Ce vœu fut finalement exaucé, notamment grâce aux connaissances et à l'abnégation de Vincent. Plus le projet avançait et plus l'auteur prenait les choses à cœur, sentant un réel changement dans sa façon de penser et d'avancer. Si par le passé, sa manière de vivre ressemblait à une sorte de fuite en avant, ses rencontres fortuites au cours de nuits plus ou moins agitées s'avérèrent enfin utiles. Grâce au bouche à oreille et à de nombreux déplacements, il était parvenu à recueillir une quinzaine de témoignages supplémentaires, tous aussi intéressants les uns que les autres. Du passionné de cinéma qui n'avait jamais réussi à réaliser son rêve à l'ancien ouvrier qui a tout perdu suite à la fermeture de son entreprise, l'écrivain avait fait la connaissance de personnalités fortes et attachantes. Des témoignages l’amenant irrémédiablement à se poser beaucoup de questions sur sa vie. S'il était incontestablement bon dans ce qu'il faisait et qu'il avait connu un succès mérité, il se trouvait parfois trop égoïste et était désormais convaincu qu'il devait changer. Jusque-là, il se contentait de suivre le modèle d'un père absorbé par de sombres soirées parisiennes qui avait disparu et tout quitté trop tôt. Il espérait au fond de lui pouvoir comprendre et retrouver sa trace en mimant approximativement ce schéma de vie qui l'inspirait tant pour ses récits. Mais plus il écrivait sur ces inconnus et plus il remettait en question ses propres certitudes. Il était beaucoup trop investi et talentueux pour ne pas mettre ses qualités au service d'une cause plus noble. Il voulait aider et savait que cet ouvrage en préparation n'était que le début d'un processus beaucoup plus long.

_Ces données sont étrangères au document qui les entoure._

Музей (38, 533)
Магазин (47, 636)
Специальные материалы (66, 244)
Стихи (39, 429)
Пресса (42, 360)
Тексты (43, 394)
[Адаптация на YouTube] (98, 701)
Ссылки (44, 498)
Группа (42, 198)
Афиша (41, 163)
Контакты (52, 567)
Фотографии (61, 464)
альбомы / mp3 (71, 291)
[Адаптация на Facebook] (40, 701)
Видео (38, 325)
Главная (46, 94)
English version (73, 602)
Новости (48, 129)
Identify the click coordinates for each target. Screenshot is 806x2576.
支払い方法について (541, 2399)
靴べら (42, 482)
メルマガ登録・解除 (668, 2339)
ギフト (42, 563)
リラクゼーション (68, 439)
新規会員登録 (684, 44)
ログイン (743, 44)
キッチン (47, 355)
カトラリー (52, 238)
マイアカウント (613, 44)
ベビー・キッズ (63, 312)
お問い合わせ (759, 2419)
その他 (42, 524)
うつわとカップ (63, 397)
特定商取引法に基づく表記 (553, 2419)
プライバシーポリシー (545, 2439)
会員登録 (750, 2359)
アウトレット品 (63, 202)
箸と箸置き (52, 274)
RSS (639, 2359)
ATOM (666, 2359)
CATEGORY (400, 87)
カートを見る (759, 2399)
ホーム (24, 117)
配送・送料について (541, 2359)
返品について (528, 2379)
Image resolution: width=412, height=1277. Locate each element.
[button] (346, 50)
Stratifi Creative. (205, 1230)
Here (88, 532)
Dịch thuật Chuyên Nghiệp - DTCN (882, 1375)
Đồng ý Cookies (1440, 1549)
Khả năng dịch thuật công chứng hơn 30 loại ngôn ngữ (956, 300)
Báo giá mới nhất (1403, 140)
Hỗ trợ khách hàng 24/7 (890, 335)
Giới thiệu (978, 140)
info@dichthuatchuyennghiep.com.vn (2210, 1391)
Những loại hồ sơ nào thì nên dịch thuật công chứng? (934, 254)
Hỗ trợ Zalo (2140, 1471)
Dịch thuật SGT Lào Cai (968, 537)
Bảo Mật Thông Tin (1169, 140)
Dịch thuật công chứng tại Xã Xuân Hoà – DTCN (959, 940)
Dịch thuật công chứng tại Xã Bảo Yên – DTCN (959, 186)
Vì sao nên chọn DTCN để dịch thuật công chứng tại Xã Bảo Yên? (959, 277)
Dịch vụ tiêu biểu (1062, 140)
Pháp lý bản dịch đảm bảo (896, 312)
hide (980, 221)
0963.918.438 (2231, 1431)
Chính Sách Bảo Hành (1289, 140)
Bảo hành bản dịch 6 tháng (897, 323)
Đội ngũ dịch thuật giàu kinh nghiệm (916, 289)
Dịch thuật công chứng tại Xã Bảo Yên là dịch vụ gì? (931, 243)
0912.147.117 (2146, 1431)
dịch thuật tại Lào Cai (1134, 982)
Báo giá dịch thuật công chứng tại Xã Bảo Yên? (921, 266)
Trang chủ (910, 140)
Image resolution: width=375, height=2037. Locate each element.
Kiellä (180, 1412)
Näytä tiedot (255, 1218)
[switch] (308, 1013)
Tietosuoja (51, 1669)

Un sentiment totalement confirmé par sa rencontre avec Tarek, dernier témoin interrogé pour boucler son travail. Un paradoxe puisque cet homme de 36 ans était son premier "choix", celui qu'il avait ciblé dès son retour de St Pancras. S'il ne savait pas grand chose de ce réfugié politique, son portrait en noir et blanc l'avait marqué et il était obsédé à l'idée de savoir ce que cet homme du même âge que lui avait connu durant sa vie. De nombreux mois auparavant, Marcus l'avait photographié à deux pas des Buttes Chaumont. Dans un anglais approximatif, il avait simplement exprimé son désarroi et accepté
que son portrait soit utilisé pour l'exposition. Il espérait que cette initiative puisse faire évoluer les mentalités et prouver au reste de la population qu'il n'avait pas choisi de se retrouver dans cette situation. Vincent n'en savait pas plus mais avait l'avantage de très bien connaître le quartier, pour avoir habité à Belleville pendant quelques années. Seulement, et malgré plusieurs jours de recherche, il n'avait pas réussi à remonter jusqu'à Tarek. Certains habitants et commerçants se souvenaient de lui mais confirmèrent qu'il n'était plus là depuis longtemps. Sur les conseils de Marcus, l'auteur avait officiellement lâché la piste pour se concentrer sur d'autres portraits. Mais il ne pouvait pas s'empêcher de retourner régulièrement dans ce quartier en espérant tomber par hasard sur quelqu'un capable de le renseigner davantage. Une persévérance qui porta ses fruits et qui permit à Vincent de constater qu'en quelques mois, Tarek avait beaucoup changé.